In fact, if you adopt this view, you’ll end up establishing a new set of principles regarding when copying data amounts to an epileptic seizure. If you are no longer linked to the data protected by the research rules, what could generate enough interest in the Fourth Amendment?
The Colorado Supreme Court doesn’t offer much in the way of an answer. First, she points out that some courts have said you can own data:
Many courts have recognized, albeit in different contexts, that individuals can have possessory interests in intangible or digital property.

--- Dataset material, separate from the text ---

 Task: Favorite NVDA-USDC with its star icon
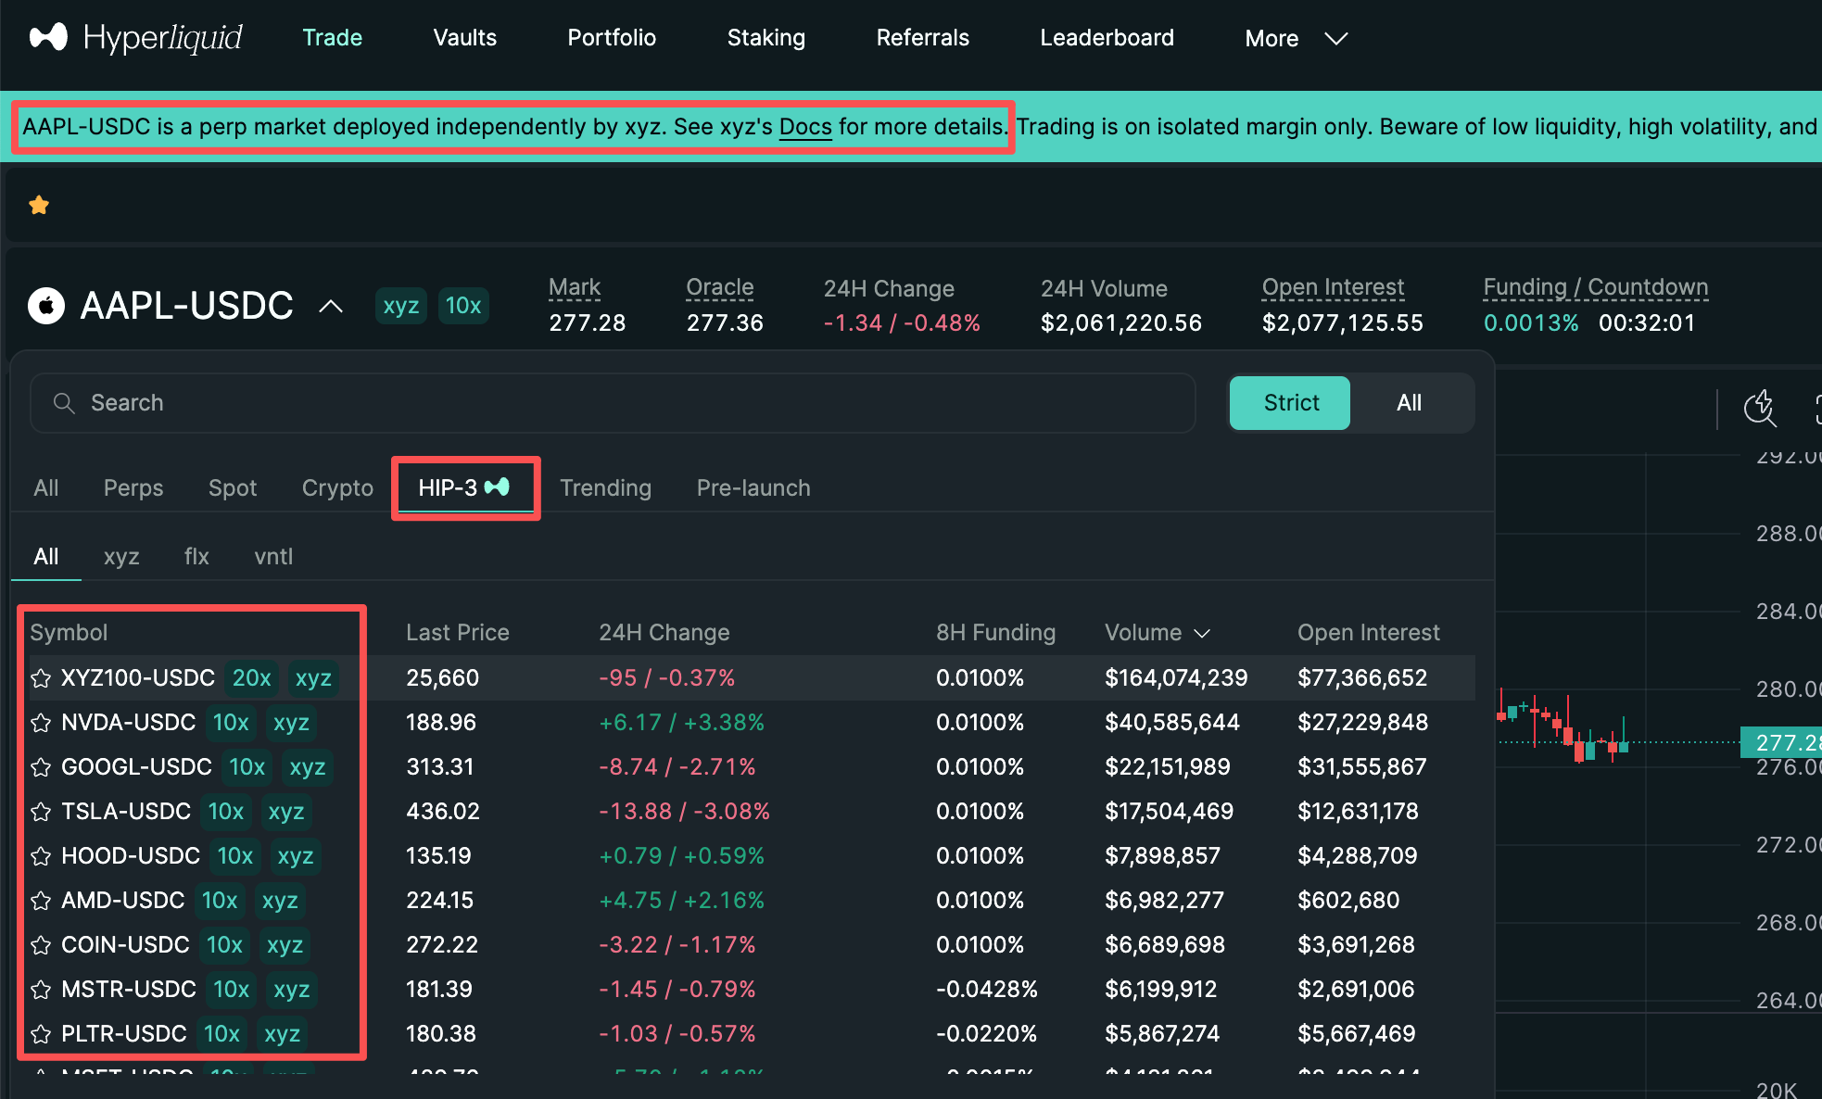tap(41, 723)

Certainly, in the abstract, this is true. You can have an ownership right in the data. But why does that mean that Google search terms are owned, when you have given up ownership by submitting the query to Google? The cases cited by the court shed no light on this:
For example, Ruckelshaus v. Monsanto Corporation, 467 U.S. 986, 1003 (1984) (holding that, at least for purposes of the Takeover Clause, individuals have property rights in intangible property, such as trade secrets); Integrated Direct Mktg., LLC v. May, 495 S.W.3d 73, 76 (Ark. 2016) (affirming that electronic data can be transferred if the person impedes the owner’s property rights).
How does this relate to why you have a property right in the records you turn over to Google? The final part of the analysis adds:
In fact, Google’s licensing agreement clearly states that it does not own its users’ content. Instead, users own their own Google content, which, according to one Google policy specialist, includes their search histories.
I suppose this is an improvement, because at least it relates to Google records specifically, and not as data in the abstract sense. But why is the license agreement or terms of service important? As I claim hereThese Terms of Service do not affect your Fourth Amendment rights. Why would a licensing agreement magically create a property right in the data, such that copying the data would amount to a Fourth Amendment forfeiture requiring a court order?
If the Colorado Supreme Court’s approach is correct, I believe there is a super easy way for an Internet company to impose a global warranty requirement on any effort to obtain any data from the company. Simply enter this line in the Terms of Service:
By using this service, you obtain ownership rights in all data held by the company.
By adding this line, would any effort on the part of the government to obtain any record – even just a subscriber’s identity, or a list of someone else’s IP addresses – amount to a seizure of the data it owns because the data would need to be copied as it is transferred? If not, I’m not sure why. But it seems to me that this cannot be true.
There’s a lot in there Seymour Interesting opinion, but seizure detention strikes me as really far-reaching. I realize that many of our readers are Fourth Amendment supporters, and will cheer any ruling that adds new types of protections. But it seems to me that the court’s analysis of confiscations leaves much to be desired.